_EXERCISE INSTRUCTIONS_:
Answer each item from the cuffdiff thread below, one line per answer.
1. In the opening post, which file shows most of the log2 fold change values as +inf and -inf?
2. According to Sam, what might cause the +inf or -inf values?
3. Which file holds the gene expression ratio results of a cuffdiff analysis?

_TEXT BLOCK_:
────────
Question

How To Identify The Up And Down Regulated Genes From Cuff Diff

2

Entering edit mode

11.9 years ago

sridhar2bioinfo ▴ 20

Dear All,

How to identify the Up and down regulated genes from the diff genes, I got diffgenes using Codes ref:(write diffGenes/diffGeneIDs in a tab file)

In my diff_gene.txt file could see most of the log2fold change values are +inf and -inf. From the list how to separate the up and down regulated genes??

Cheers

Sridhar

cuffdiff cummerbund • 12k views

ADD COMMENT • link updated 3.1 years ago by Ram 45k • written 11.9 years ago by sridhar2bioinfo ▴ 20

1

Entering edit mode

Hi, do you mean you want to separate the genes or to know which is which? If you get +inf or -inf, then one of your condition might have zero count such that you've got 0 fold change. As a result of that you will get +inf or -inf values. If I remember correctly, a genes with positive log2fold change will be up-regulated from condition A to condition B (if condition A/condition B) and negative log2fold change means a down-regulation.

ADD REPLY • link 11.9 years ago by Sam ★ 4.8k

0

Entering edit mode

Thanks for the reply Sam.. yeah i want to know which genes are up and down regulated... you mean +inf are up regulated and -inf are downregulated??

ADD REPLY • link 11.9 years ago by sridhar2bioinfo ▴ 20

Ram · Answer 1 · 2013-10-24

4

Entering edit mode

11.8 years ago

seidel 11k

The gene expression ratio results of a cuffdiff analysis are found in the file: gene_exp.diff. Each row of the file represents a gene measured under two conditions. There are three essential columns you need to answer your question: value_1, value_2, log2(fold_change). The value_1 column contains FPKM values for each gene in sample 1. The value_2 column contains FPKM values for each gene in sample 2. The log2(fold_change) column represents the ratio of the two measurements as: log2(sample_2/sample_1). Since it is in log2 space, positive values mean enrichment in sample_2 over sample_1, and negative values mean enrichment in sample_1 over sample_2. As pointed out by Sam, because it's easy to have 0 reads for some genes in either sample, you will get +Inf and -Inf when taking a ratio that has 0 in either the numerator or denominator. Thus the answer to your question is that in your list, the genes with positive values in the log2(fold_change) are enriched in sample_2 (what you are referring to as up-regulated), and those with negative values are enriched in sample_1 relative to sample_2 (which you refer to as down-regulated). Keep in mind however, that enrichment is an observation, up or down-regulation is a mechanism. You are observing enrichment, not a mechanism.
────────
_SOURCE MATERIAL_:
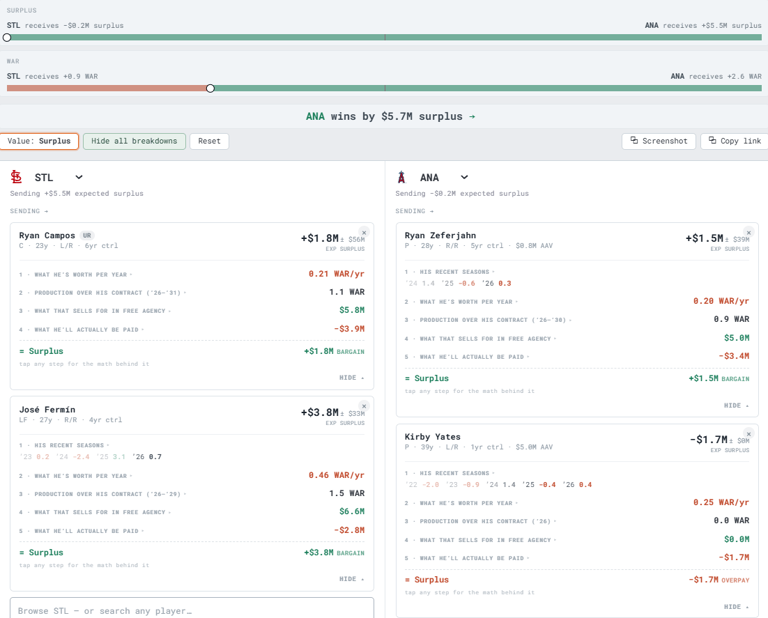Remove Ryan Campos card with X icon
Screen dimensions: 768x618
pos(364,233)
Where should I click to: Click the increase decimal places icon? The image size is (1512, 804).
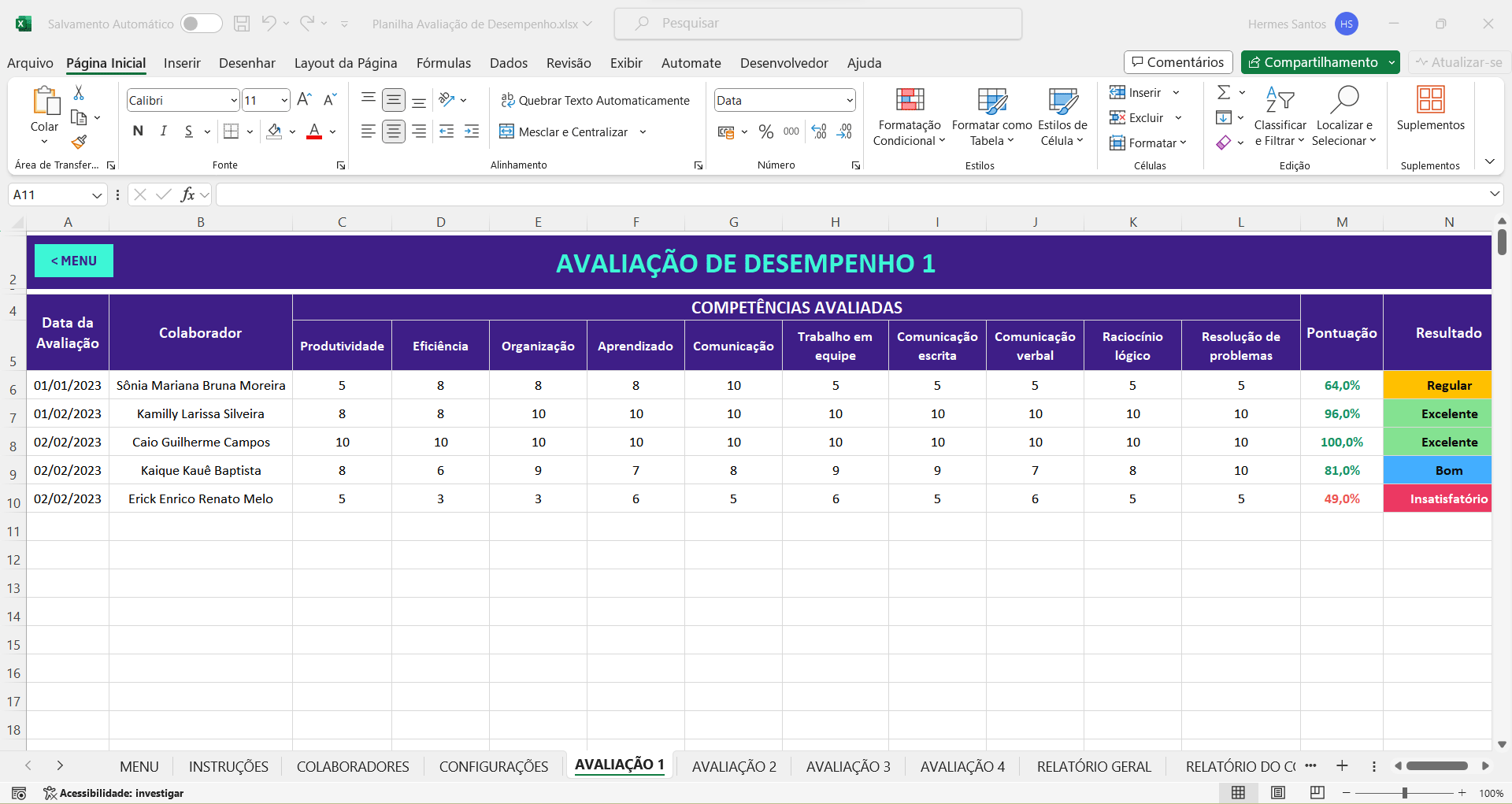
────────
_WRITTEN ANSWER_:
1. diff_gene.txt
2. One of the conditions might have a zero count.
3. gene_exp.diff